Problem requirements :: Lay out every line of the records below as a Markdown table, skipping blank lines. Use the column "Row" for the row number and "Record line" for the line itself.

Pointing records for text and elements:

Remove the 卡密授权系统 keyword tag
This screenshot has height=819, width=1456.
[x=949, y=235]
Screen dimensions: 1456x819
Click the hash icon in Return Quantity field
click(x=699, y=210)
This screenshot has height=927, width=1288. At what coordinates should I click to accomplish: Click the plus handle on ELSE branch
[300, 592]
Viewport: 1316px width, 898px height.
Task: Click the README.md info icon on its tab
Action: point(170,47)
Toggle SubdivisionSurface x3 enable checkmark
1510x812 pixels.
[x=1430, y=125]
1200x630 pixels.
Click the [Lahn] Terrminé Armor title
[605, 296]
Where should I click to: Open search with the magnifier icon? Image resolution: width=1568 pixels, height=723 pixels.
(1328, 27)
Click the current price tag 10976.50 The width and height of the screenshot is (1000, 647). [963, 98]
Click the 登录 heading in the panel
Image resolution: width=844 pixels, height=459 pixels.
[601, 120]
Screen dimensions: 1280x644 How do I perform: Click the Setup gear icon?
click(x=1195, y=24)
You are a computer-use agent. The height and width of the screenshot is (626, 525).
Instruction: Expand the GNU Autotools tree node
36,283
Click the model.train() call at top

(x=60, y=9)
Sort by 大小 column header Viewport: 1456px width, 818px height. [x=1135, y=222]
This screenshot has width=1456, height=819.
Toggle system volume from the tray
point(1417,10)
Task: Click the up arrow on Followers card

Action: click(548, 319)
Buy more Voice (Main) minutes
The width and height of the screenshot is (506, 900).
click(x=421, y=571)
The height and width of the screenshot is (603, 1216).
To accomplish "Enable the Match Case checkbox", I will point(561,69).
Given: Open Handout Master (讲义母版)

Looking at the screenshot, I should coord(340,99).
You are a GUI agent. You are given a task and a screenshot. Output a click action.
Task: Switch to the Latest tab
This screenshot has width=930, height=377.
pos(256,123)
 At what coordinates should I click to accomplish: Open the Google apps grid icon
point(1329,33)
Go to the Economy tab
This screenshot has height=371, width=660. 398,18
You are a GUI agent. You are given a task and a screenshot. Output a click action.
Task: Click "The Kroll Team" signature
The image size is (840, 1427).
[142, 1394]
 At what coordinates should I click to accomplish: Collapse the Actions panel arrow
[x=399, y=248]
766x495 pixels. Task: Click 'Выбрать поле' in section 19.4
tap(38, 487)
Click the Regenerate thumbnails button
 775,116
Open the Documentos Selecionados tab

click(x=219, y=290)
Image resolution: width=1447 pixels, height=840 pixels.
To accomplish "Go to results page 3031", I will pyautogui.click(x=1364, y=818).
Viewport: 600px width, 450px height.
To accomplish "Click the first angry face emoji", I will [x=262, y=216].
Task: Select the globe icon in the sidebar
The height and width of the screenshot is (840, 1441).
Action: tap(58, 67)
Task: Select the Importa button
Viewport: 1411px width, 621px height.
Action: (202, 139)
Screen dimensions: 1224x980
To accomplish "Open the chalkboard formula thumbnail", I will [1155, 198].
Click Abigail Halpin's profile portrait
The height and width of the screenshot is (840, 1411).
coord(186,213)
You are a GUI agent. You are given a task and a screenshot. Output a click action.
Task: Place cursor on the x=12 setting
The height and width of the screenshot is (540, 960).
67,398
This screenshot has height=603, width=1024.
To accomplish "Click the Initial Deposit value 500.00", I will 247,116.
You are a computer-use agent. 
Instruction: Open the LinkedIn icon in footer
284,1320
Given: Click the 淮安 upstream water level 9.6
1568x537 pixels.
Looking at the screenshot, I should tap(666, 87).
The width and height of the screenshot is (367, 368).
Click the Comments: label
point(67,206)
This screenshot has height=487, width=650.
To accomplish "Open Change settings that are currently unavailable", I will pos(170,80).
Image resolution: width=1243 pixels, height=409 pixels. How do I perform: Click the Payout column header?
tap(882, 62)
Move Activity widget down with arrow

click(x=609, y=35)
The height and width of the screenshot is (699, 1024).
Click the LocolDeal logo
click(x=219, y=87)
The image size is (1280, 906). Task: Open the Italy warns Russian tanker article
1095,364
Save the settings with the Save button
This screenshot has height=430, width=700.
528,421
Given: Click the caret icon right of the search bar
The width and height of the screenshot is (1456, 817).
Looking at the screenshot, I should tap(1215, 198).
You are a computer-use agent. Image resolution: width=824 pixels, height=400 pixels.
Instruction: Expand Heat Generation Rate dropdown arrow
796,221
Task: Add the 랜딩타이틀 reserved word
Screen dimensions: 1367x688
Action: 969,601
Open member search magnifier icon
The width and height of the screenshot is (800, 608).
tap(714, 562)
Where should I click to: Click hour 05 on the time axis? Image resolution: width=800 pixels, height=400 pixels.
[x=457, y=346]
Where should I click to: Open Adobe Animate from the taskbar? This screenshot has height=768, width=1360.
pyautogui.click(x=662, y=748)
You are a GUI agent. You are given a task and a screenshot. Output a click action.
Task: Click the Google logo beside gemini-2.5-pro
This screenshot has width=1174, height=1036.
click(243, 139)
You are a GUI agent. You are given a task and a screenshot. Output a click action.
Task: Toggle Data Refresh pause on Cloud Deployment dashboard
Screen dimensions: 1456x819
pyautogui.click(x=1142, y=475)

Exercise solution ::
| Row | Record line |
|---|---|
| 1 | Remove the 卡密授权系统 keyword tag |
| 2 | This screenshot has height=819, width=1456. |
| 3 | [x=949, y=235] |
| 4 | Screen dimensions: 1456x819 |
| 5 | Click the hash icon in Return Quantity field |
| 6 | click(x=699, y=210) |
| 7 | This screenshot has height=927, width=1288. At what coordinates should I click to accomplish: Click the plus handle on ELSE branch |
| 8 | [300, 592] |
| 9 | Viewport: 1316px width, 898px height. |
| 10 | Task: Click the README.md info icon on its tab |
| 11 | Action: point(170,47) |
| 12 | Toggle SubdivisionSurface x3 enable checkmark |
| 13 | 1510x812 pixels. |
| 14 | [x=1430, y=125] |
| 15 | 1200x630 pixels. |
| 16 | Click the [Lahn] Terrminé Armor title |
| 17 | [605, 296] |
| 18 | Where should I click to: Open search with the magnifier icon? Image resolution: width=1568 pixels, height=723 pixels. |
| 19 | (1328, 27) |
| 20 | Click the current price tag 10976.50 The width and height of the screenshot is (1000, 647). [963, 98] |
| 21 | Click the 登录 heading in the panel |
| 22 | Image resolution: width=844 pixels, height=459 pixels. |
| 23 | [601, 120] |
| 24 | Screen dimensions: 1280x644 How do I perform: Click the Setup gear icon? |
| 25 | click(x=1195, y=24) |
| 26 | You are a computer-use agent. The height and width of the screenshot is (626, 525). |
| 27 | Instruction: Expand the GNU Autotools tree node |
| 28 | 36,283 |
| 29 | Click the model.train() call at top |
| 30 | (x=60, y=9) |
| 31 | Sort by 大小 column header Viewport: 1456px width, 818px height. [x=1135, y=222] |
| 32 | This screenshot has width=1456, height=819. |
| 33 | Toggle system volume from the tray |
| 34 | point(1417,10) |
| 35 | Task: Click the up arrow on Followers card |
| 36 | Action: click(548, 319) |
| 37 | Buy more Voice (Main) minutes |
| 38 | The width and height of the screenshot is (506, 900). |
| 39 | click(x=421, y=571) |
| 40 | The height and width of the screenshot is (603, 1216). |
| 41 | To accomplish "Enable the Match Case checkbox", I will point(561,69). |
| 42 | Given: Open Handout Master (讲义母版) |
| 43 | Looking at the screenshot, I should coord(340,99). |
| 44 | You are a GUI agent. You are given a task and a screenshot. Output a click action. |
| 45 | Task: Switch to the Latest tab |
| 46 | This screenshot has width=930, height=377. |
| 47 | pos(256,123) |
| 48 |  At what coordinates should I click to accomplish: Open the Google apps grid icon |
| 49 | point(1329,33) |
| 50 | Go to the Economy tab |
| 51 | This screenshot has height=371, width=660. 398,18 |
| 52 | You are a GUI agent. You are given a task and a screenshot. Output a click action. |
| 53 | Task: Click "The Kroll Team" signature |
| 54 | The image size is (840, 1427). |
| 55 | [142, 1394] |
| 56 |  At what coordinates should I click to accomplish: Collapse the Actions panel arrow |
| 57 | [x=399, y=248] |
| 58 | 766x495 pixels. Task: Click 'Выбрать поле' in section 19.4 |
| 59 | tap(38, 487) |
| 60 | Click the Regenerate thumbnails button |
| 61 |  775,116 |
| 62 | Open the Documentos Selecionados tab |
| 63 | click(x=219, y=290) |
| 64 | Image resolution: width=1447 pixels, height=840 pixels. |
| 65 | To accomplish "Go to results page 3031", I will pyautogui.click(x=1364, y=818). |
| 66 | Viewport: 600px width, 450px height. |
| 67 | To accomplish "Click the first angry face emoji", I will [x=262, y=216]. |
| 68 | Task: Select the globe icon in the sidebar |
| 69 | The height and width of the screenshot is (840, 1441). |
| 70 | Action: tap(58, 67) |
| 71 | Task: Select the Importa button |
| 72 | Viewport: 1411px width, 621px height. |
| 73 | Action: (202, 139) |
| 74 | Screen dimensions: 1224x980 |
| 75 | To accomplish "Open the chalkboard formula thumbnail", I will [1155, 198]. |
| 76 | Click Abigail Halpin's profile portrait |
| 77 | The height and width of the screenshot is (840, 1411). |
| 78 | coord(186,213) |
| 79 | You are a GUI agent. You are given a task and a screenshot. Output a click action. |
| 80 | Task: Place cursor on the x=12 setting |
| 81 | The height and width of the screenshot is (540, 960). |
| 82 | 67,398 |
| 83 | This screenshot has height=603, width=1024. |
| 84 | To accomplish "Click the Initial Deposit value 500.00", I will 247,116. |
| 85 | You are a computer-use agent.  |
| 86 | Instruction: Open the LinkedIn icon in footer |
| 87 | 284,1320 |
| 88 | Given: Click the 淮安 upstream water level 9.6 |
| 89 | 1568x537 pixels. |
| 90 | Looking at the screenshot, I should tap(666, 87). |
| 91 | The width and height of the screenshot is (367, 368). |
| 92 | Click the Comments: label |
| 93 | point(67,206) |
| 94 | This screenshot has height=487, width=650. |
| 95 | To accomplish "Open Change settings that are currently unavailable", I will pos(170,80). |
| 96 | Image resolution: width=1243 pixels, height=409 pixels. How do I perform: Click the Payout column header? |
| 97 | tap(882, 62) |
| 98 | Move Activity widget down with arrow |
| 99 | click(x=609, y=35) |
| 100 | The height and width of the screenshot is (699, 1024). |
| 101 | Click the LocolDeal logo |
| 102 | click(x=219, y=87) |
| 103 | The image size is (1280, 906). Task: Open the Italy warns Russian tanker article |
| 104 | 1095,364 |
| 105 | Save the settings with the Save button |
| 106 | This screenshot has height=430, width=700. |
| 107 | 528,421 |
| 108 | Given: Click the caret icon right of the search bar |
| 109 | The width and height of the screenshot is (1456, 817). |
| 110 | Looking at the screenshot, I should tap(1215, 198). |
| 111 | You are a computer-use agent. Image resolution: width=824 pixels, height=400 pixels. |
| 112 | Instruction: Expand Heat Generation Rate dropdown arrow |
| 113 | 796,221 |
| 114 | Task: Add the 랜딩타이틀 reserved word |
| 115 | Screen dimensions: 1367x688 |
| 116 | Action: 969,601 |
| 117 | Open member search magnifier icon |
| 118 | The width and height of the screenshot is (800, 608). |
| 119 | tap(714, 562) |
| 120 | Where should I click to: Click hour 05 on the time axis? Image resolution: width=800 pixels, height=400 pixels. |
| 121 | [x=457, y=346] |
| 122 | Where should I click to: Open Adobe Animate from the taskbar? This screenshot has height=768, width=1360. |
| 123 | pyautogui.click(x=662, y=748) |
| 124 | You are a GUI agent. You are given a task and a screenshot. Output a click action. |
| 125 | Task: Click the Google logo beside gemini-2.5-pro |
| 126 | This screenshot has width=1174, height=1036. |
| 127 | click(243, 139) |
| 128 | You are a GUI agent. You are given a task and a screenshot. Output a click action. |
| 129 | Task: Toggle Data Refresh pause on Cloud Deployment dashboard |
| 130 | Screen dimensions: 1456x819 |
| 131 | pyautogui.click(x=1142, y=475) |